Quoted text start
# 1. Introduction

Insurance companies run capital models to quantify risk, assess capital adequacy, allocate capital, and assist in enterprise risk management. For such purposes, a capital model needs to capture all risk sources that may cause large swings in financial results. One-year capital models calculate changes in financial variables during one calendar year. Although multiyear models should provide a more complete view on capital usage, one-year models are more common because of their ease of implementation. For a property and casualty (P&C) insurance company, catastrophic events and investment volatilities are usually the main considerations in a one-year model. Catastrophic events—of which earthquake and hurricane are the worst perils—are unpredictable in timing and may affect many policyholders at once and produce huge losses. A company typically invests its assets in stocks, bonds, and other financial securities. Market values of securities can vary wildly, and bonds can default. In a short time horizon, catastrophe losses and investment losses are the greatest threat to a company’s net worth. Over a longer term, however, inadequate pricing, adverse reserve development, or strategic and operational failures may cause greater damage. Not being able to capture fully the effects of those risks is a limitation of one-year models. Nonetheless, most of the concepts and mathematical formulas we discuss in the paper are applicable in multiyear models.
Quoted text end
__Short exercise__. Pick up the introduction on insurance capital models and continue it from its final sentence. The entries that come next are separate material and are not part of the introduction on insurance capital models.
Extracted data start
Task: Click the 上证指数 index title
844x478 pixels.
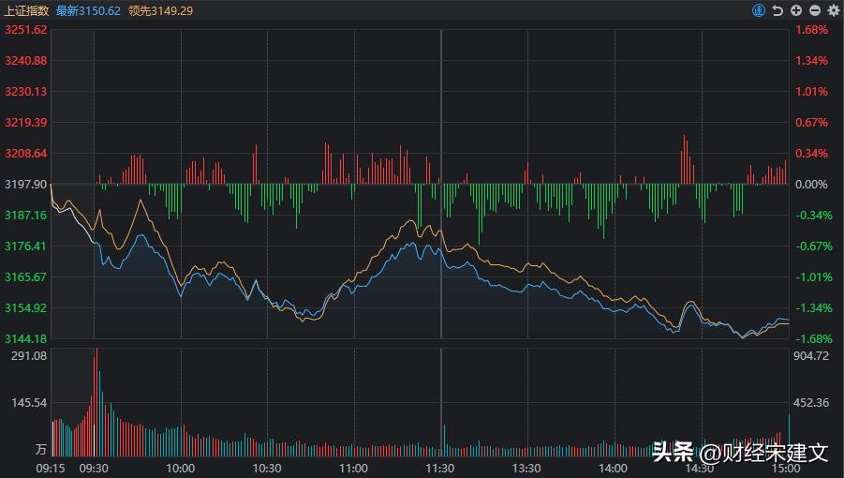Action: click(25, 10)
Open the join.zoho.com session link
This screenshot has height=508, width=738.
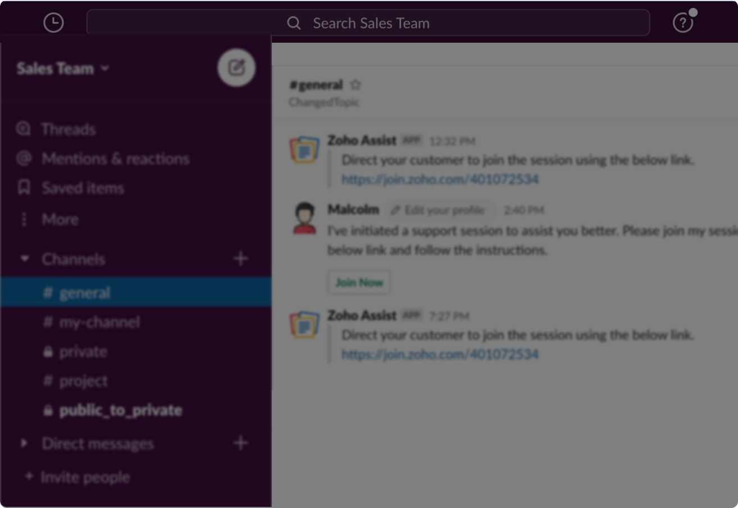pyautogui.click(x=440, y=179)
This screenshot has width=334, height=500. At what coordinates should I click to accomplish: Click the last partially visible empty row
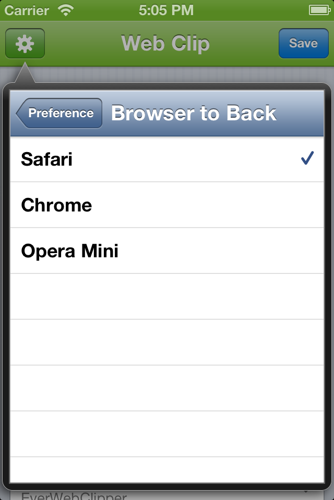coord(167,470)
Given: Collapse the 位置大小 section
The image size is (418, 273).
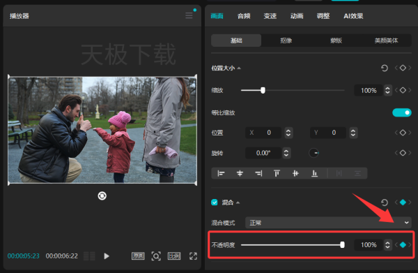Looking at the screenshot, I should coord(239,68).
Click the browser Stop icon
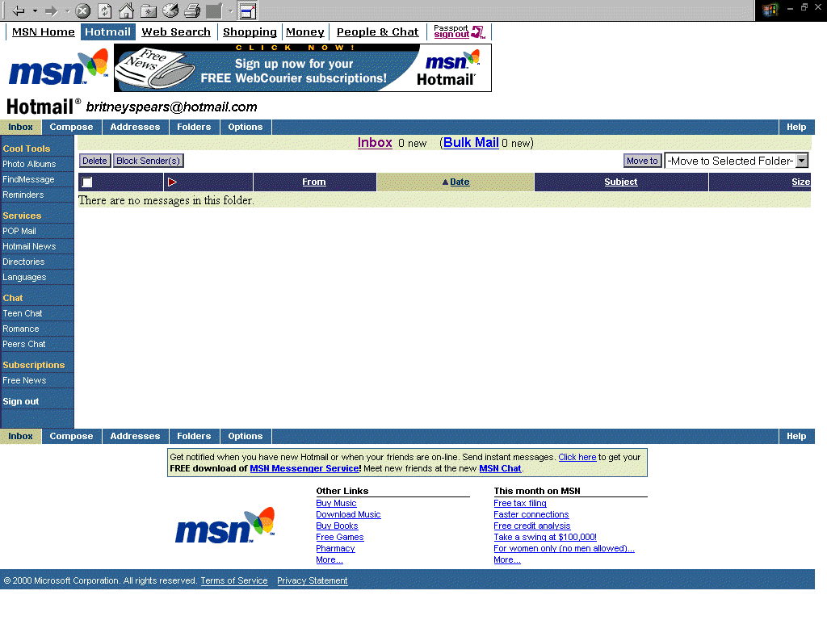The image size is (827, 620). [x=82, y=10]
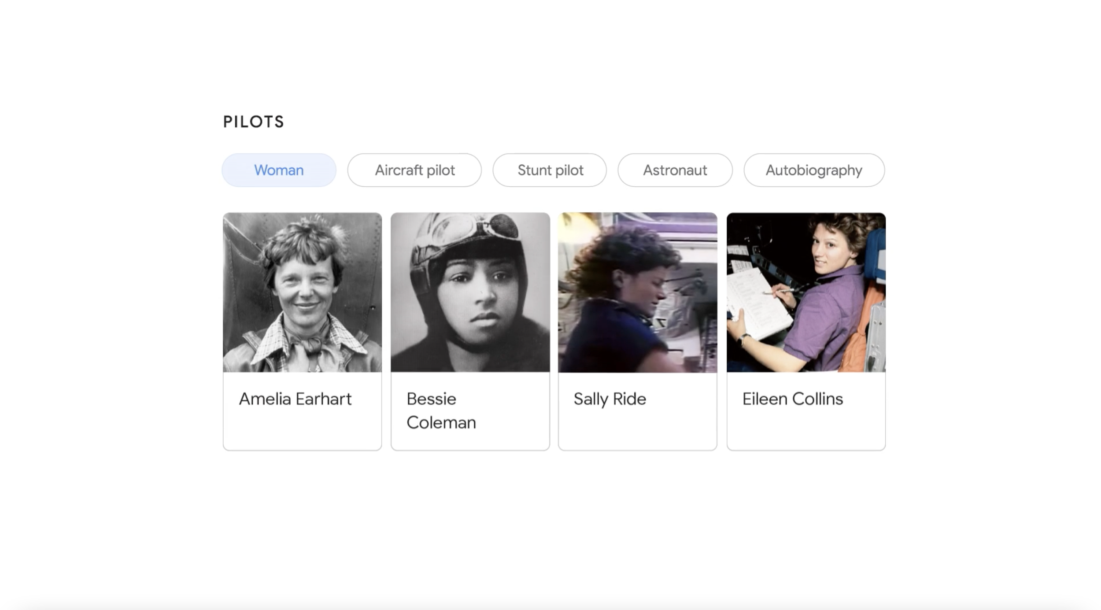1101x610 pixels.
Task: Click the PILOTS section heading
Action: tap(254, 122)
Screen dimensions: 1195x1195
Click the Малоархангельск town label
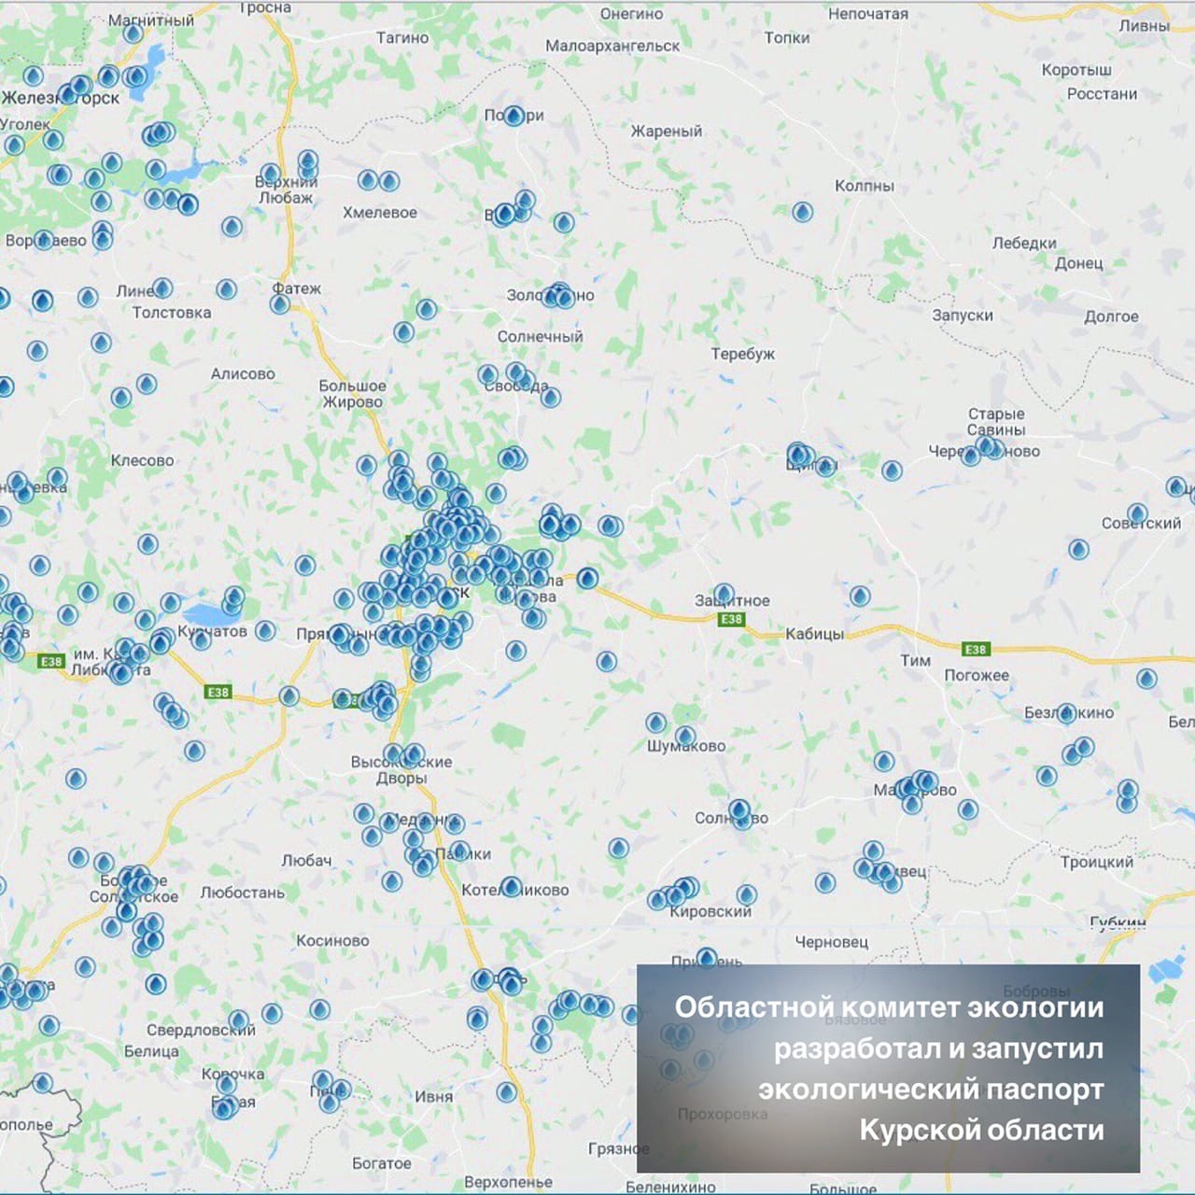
Extracted data end
__Answer to the exercise__.
We study the probability distributions of catastrophe and investment losses, and their joint impact on the one-year change in net worth. Other sources of risk, including adverse development of loss reserves, rate inadequacy, market cycle, and large fire or other non-catastrophe claims, are also important. During a single year, however, such risks have relatively small volatilities. Their contributions to tail values of company net worth are insignificant. When we calculate the required sample size related to tail risk measures, such risk sources can be ignored.

We are interested in stochastic models as opposed to static, scenario-based models. A one-year stochastic model produces probability distributions of financial variables at the end of a year. To quantify risk, we use such statistical measures as variance, standard deviation, value at risk (VaR), or tail value at risk (TVaR). The latter two are called tail risk measures. Because capital is usually considered a cushion for preventing insolvency, VaR and TVaR are more common risk measures in capital modeling.

Statistical measures can rarely be calculated with mathematical formulas. They are typically estimated through simulation. To run a simulation is to draw random samples simultaneously from all random variables contained in a model. When the sample size is large, the probability distribution of a sample is near the distribution of the original random variable. So a statistical measure of the sample can be used as an estimate of the same measure of the original variable (e.g., a sample VaR as an estimate of the VaR of the original variable). The larger the sample size, the better the approximation.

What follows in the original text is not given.